Australian government had received a setback after China slapped up to 80 percent tariffs on coal, barley, meat, lobsters and wine. The economic coercion and quasi-military aggrandizement from China intensified in the due course especially after Australia raked up human rights issues in Hong Kong, Xinjiang and Taiwan as well as chose to join an “anti-China” QUAD group of the US, Japan and India. Shrugging off Chinese warnings, Australia began looking for different markets to diversify its exports, and it succeeded in bridging the gap that was created due to China’s veiled boycott. Despite punitive trade restrictions, China has ended up purchasing iron ores and liquefied natural gas (LNG) from Australia at higher rates, which has made Chinese spending on Australian imports highest ever.

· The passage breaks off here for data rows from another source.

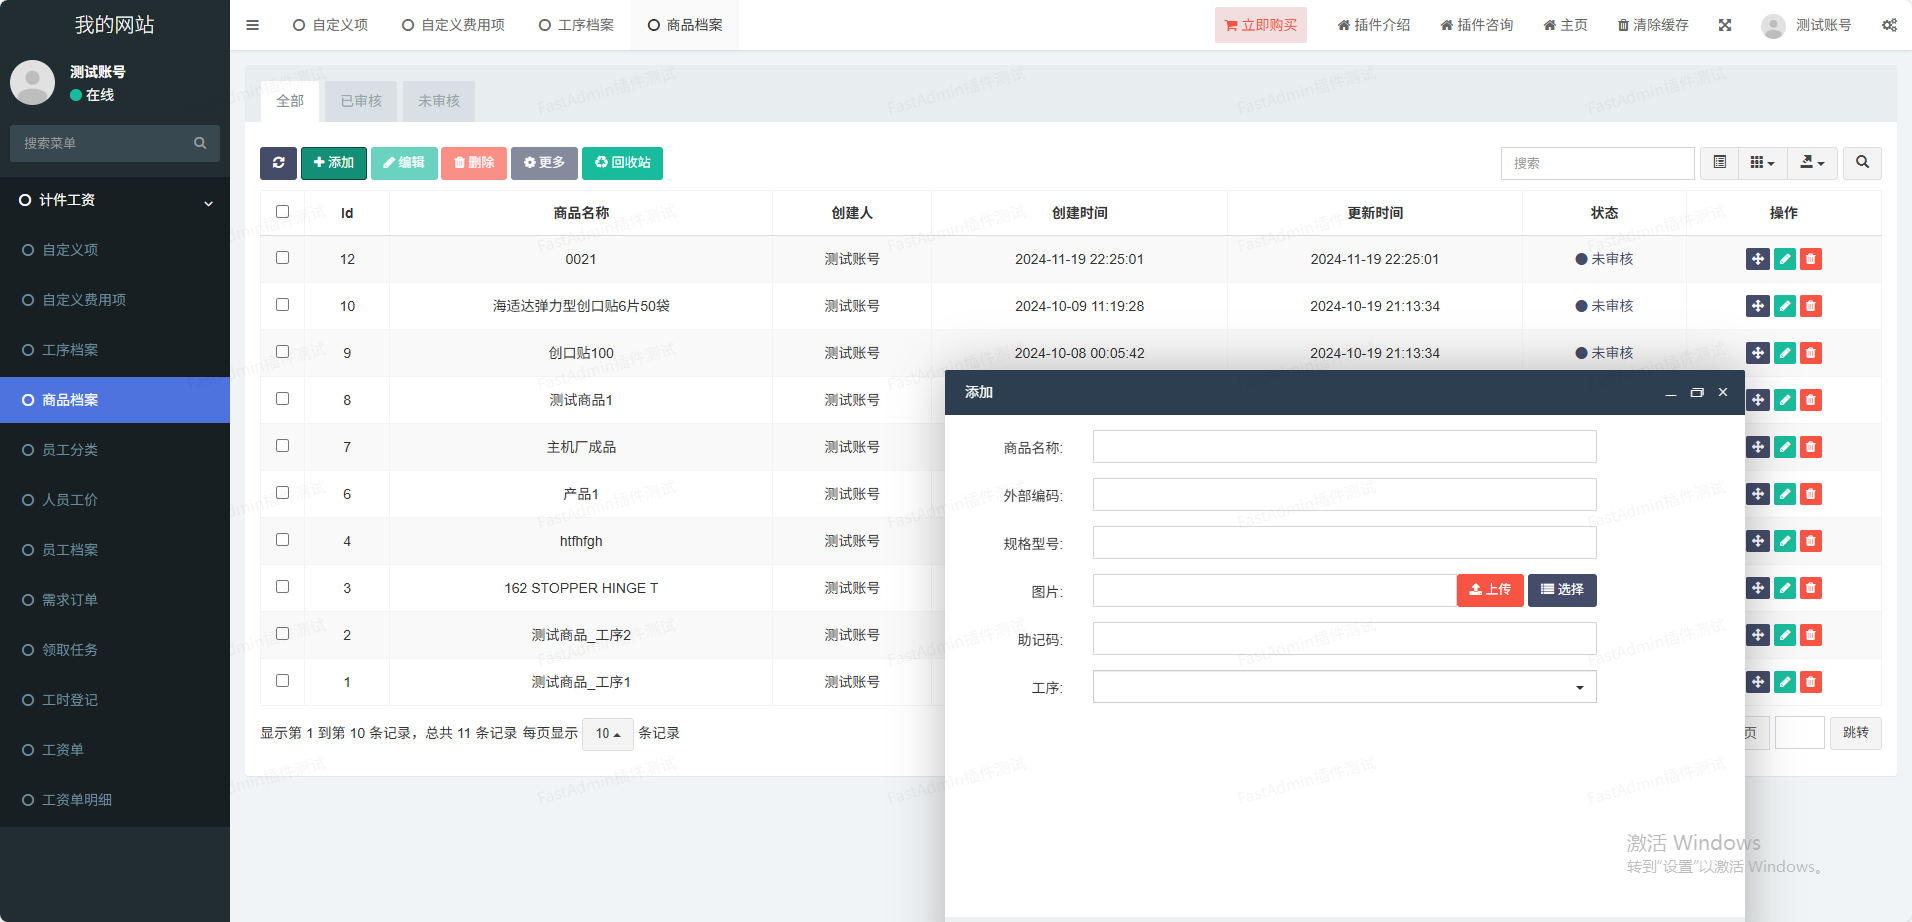
Task: Toggle table card view icon
Action: pyautogui.click(x=1719, y=163)
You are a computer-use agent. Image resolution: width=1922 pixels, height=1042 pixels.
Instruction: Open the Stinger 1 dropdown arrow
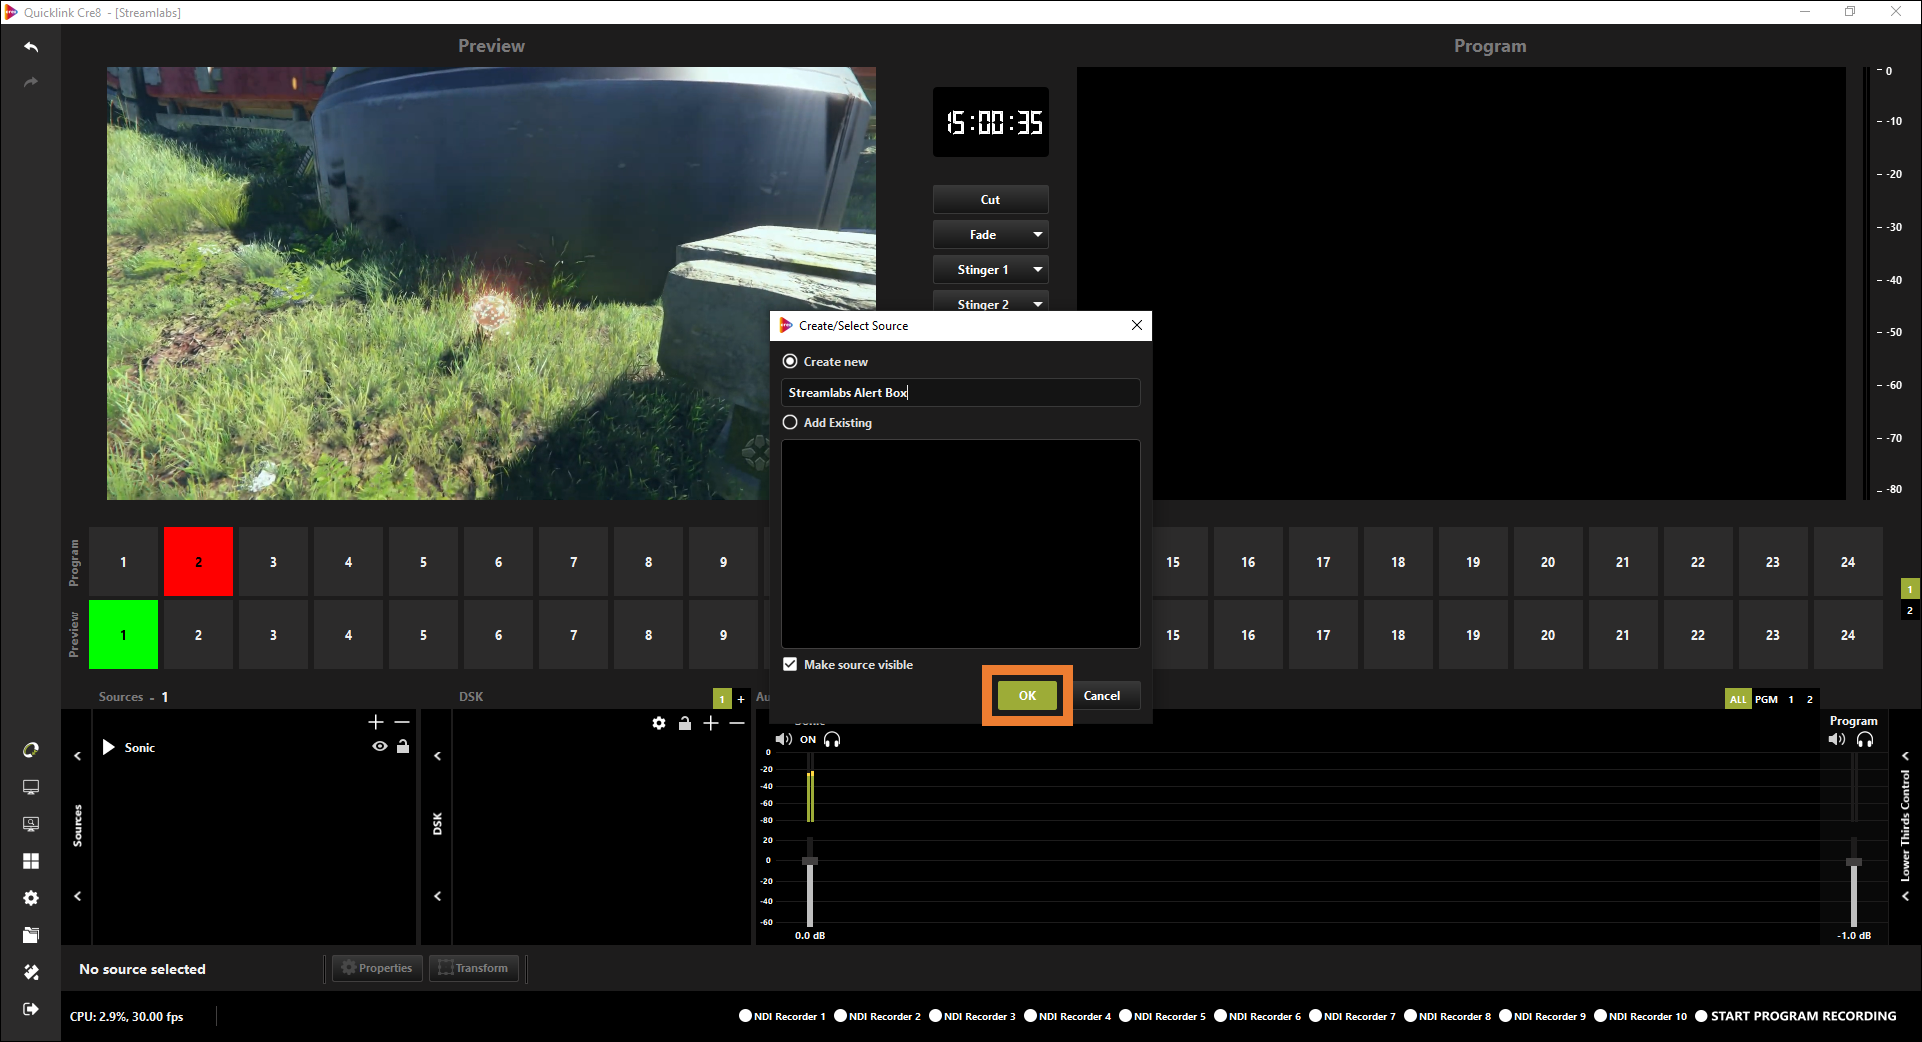(1038, 270)
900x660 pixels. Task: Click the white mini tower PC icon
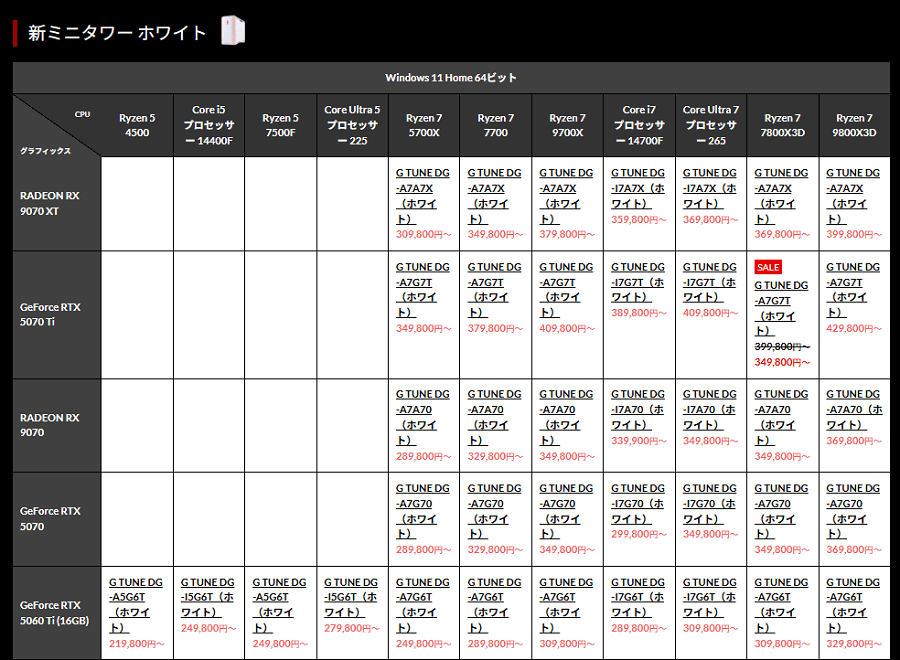click(232, 31)
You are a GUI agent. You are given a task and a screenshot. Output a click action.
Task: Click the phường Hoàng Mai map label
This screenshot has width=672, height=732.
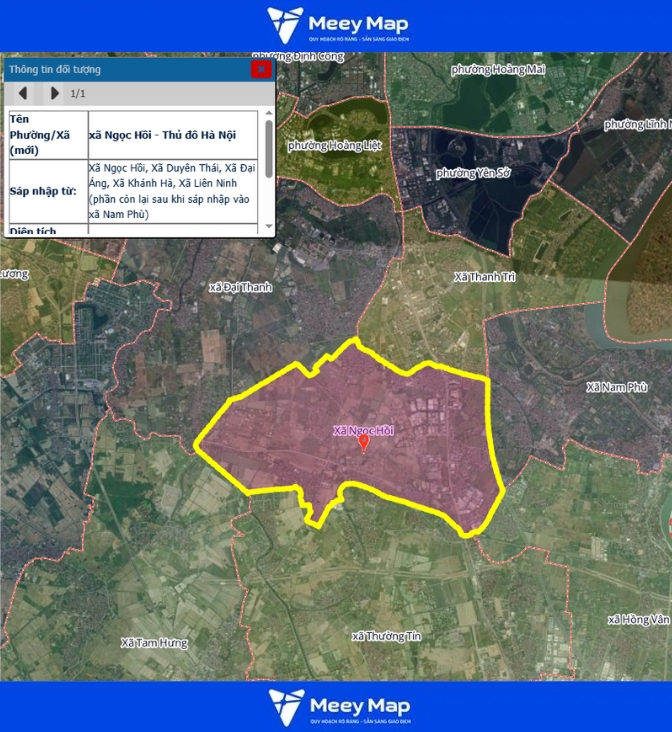pyautogui.click(x=497, y=69)
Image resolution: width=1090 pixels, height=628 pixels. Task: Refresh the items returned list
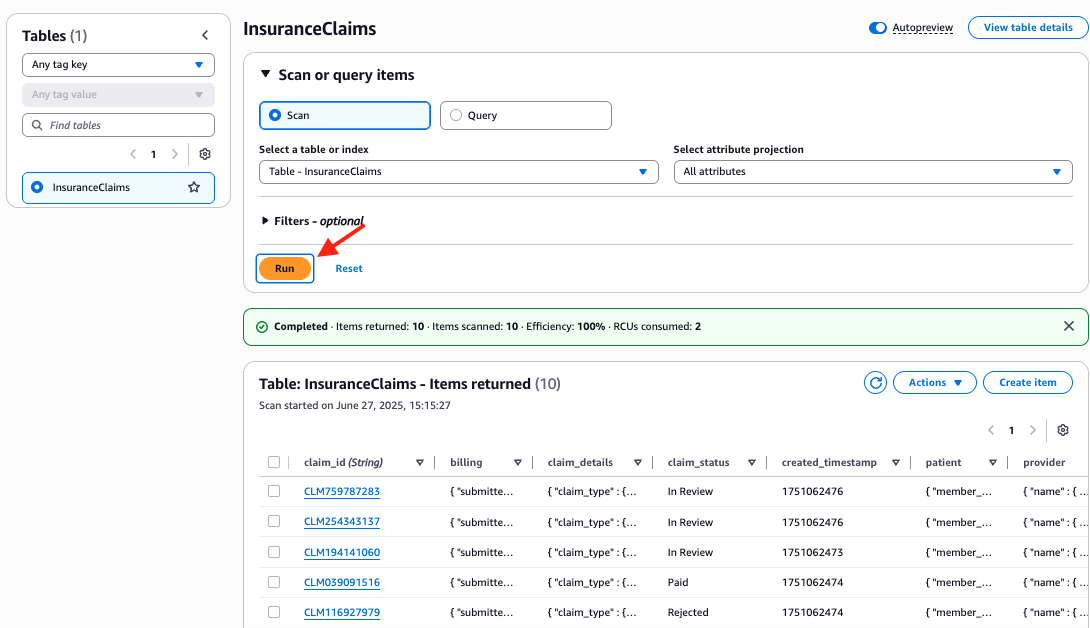(876, 382)
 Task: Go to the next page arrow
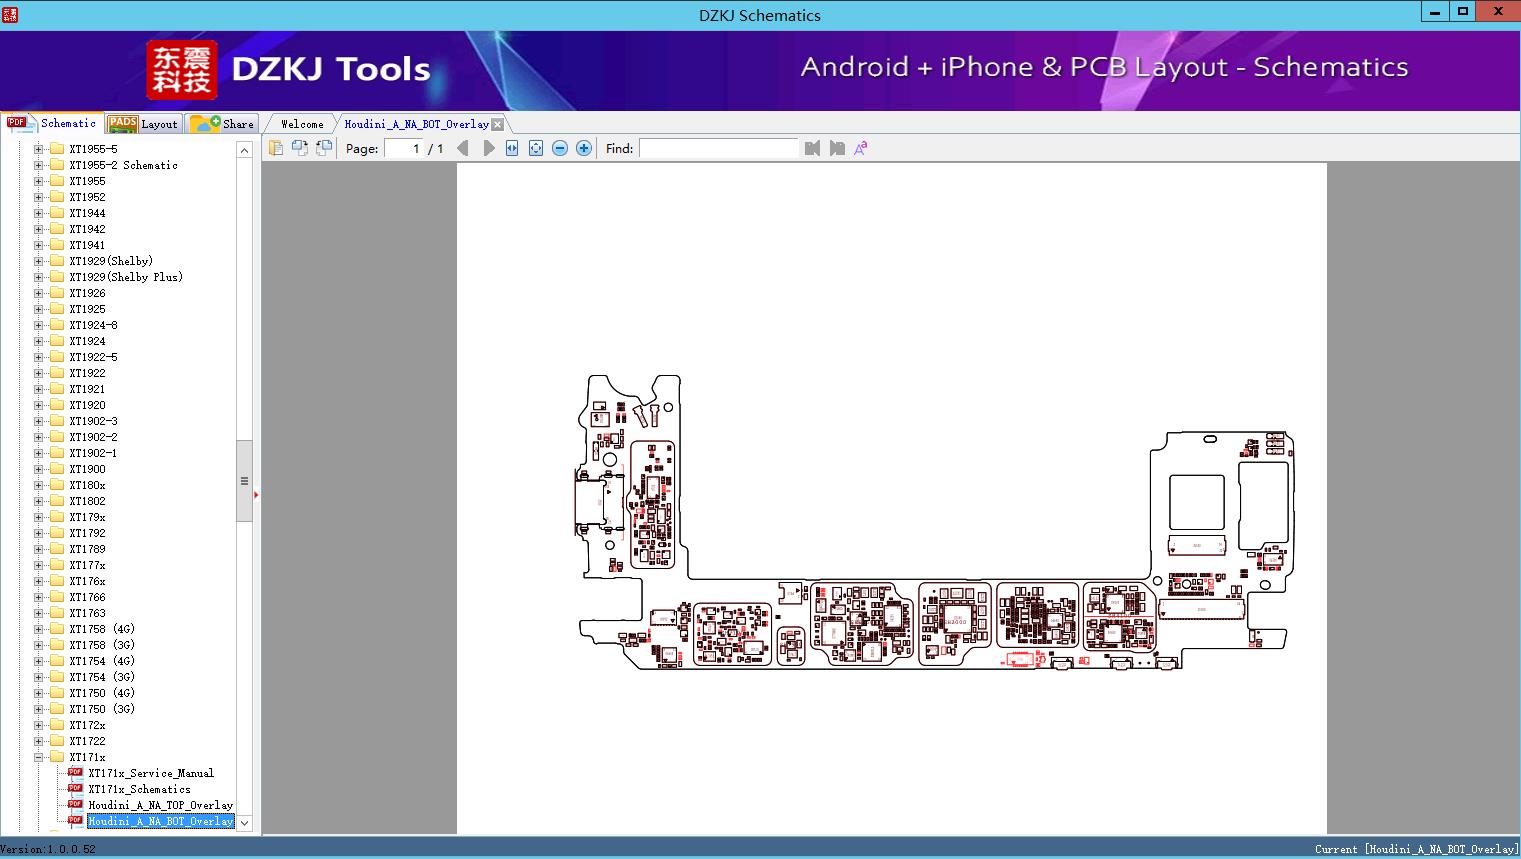(x=489, y=148)
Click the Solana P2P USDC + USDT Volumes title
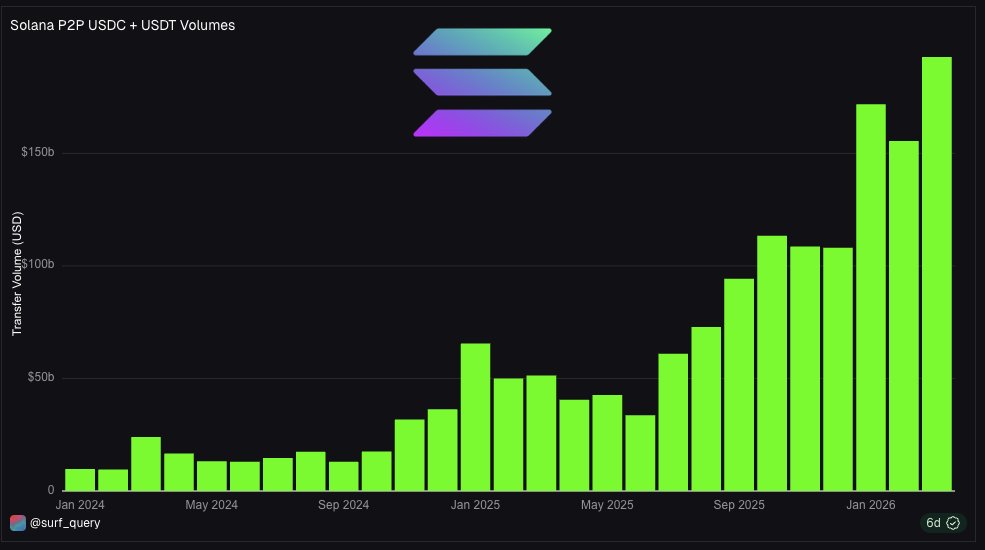 (x=122, y=25)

China in its latest fire shot had suspended a key agreement for regular high-level economic dialogue with Australia after Canberra opted out of Chinese President Xi Jinping’s dream project Belt Road Initiative (BRI). It led to speculations of further hardships for Australia. However, Australia saw its coffers filling fast thanks to increase in demand for iron ore from China and that too when the prices were skyrocketed. Rates for a tonne of iron ore has reached USD 193.85 figure, surpassing earlier record price of USD 193 in 2011, thanks to demands from China. Rattled by Australia benefitting from the sky-rocketed price of iron ore, China has begun taking steps to control prices. But there is a forecast of prices to remain high for months to come and China too have accepted it though they expect Australian prospects to hurt later.

Coal is another commodity that China stopped importing from Australia as a part of economic coercion. In one year’s time, China’s coal imports reduced by 30 percent as Beijing has started buying coal from Russia and Indonesia. However, in this case too Australia managed to survive by diverting its coal supplies to other markets especially India, which is second biggest importer. India’s imports saw whopping 450 percent hike to 1.87 million tonnes in December 2020 year-on-year. China on other hand ended up paying twice the amount for Russian coal of the same caloric value as that is mined in Australia. Moreover, the coal imported from Indonesia is of an inferior quality. While Beijing government’s decision inflicted losses on Australia initially, it actually caused more harms to Chinese power generators and steelmakers as the coal imported from other countries lacked the environmental quality that Australian coal did.

After China imposed 80.5 percent tariffs on barley, Australia started exploring new markets and it found new markets in Saudi Arabia and Mexico. There is huge demand for barley in China as substitute for expensive corn as feed for livestock. Despite the aggressive sanction, China has found to imported sizable amount of grain commodities including barley this year. Brett Hosking, chairman of Australia’s Grain Growers Association, said China imported over 350,000 tonnes during January- March 2021 despite the escalation of trade tensions between two countries. The traders in other countries, from where China will procure barley, will originally be produced in Australia, he added.

Whatever reduction occurred in the exports of barley, wine, lobsters, coal and other products, the higher purchase of iron ore and LNG at spiking prices has more than offset the losses due to Chinese sanctions. Australia appears to have diverted the exports sanctioned by China successfully to elsewhere. While China’s warnings remained just symbolic as it could not help but ended up buying some commodities from Australia that too at higher prices. The bottom line is China’s attempts of economic coercion fell flat and Australia is winning the trade war.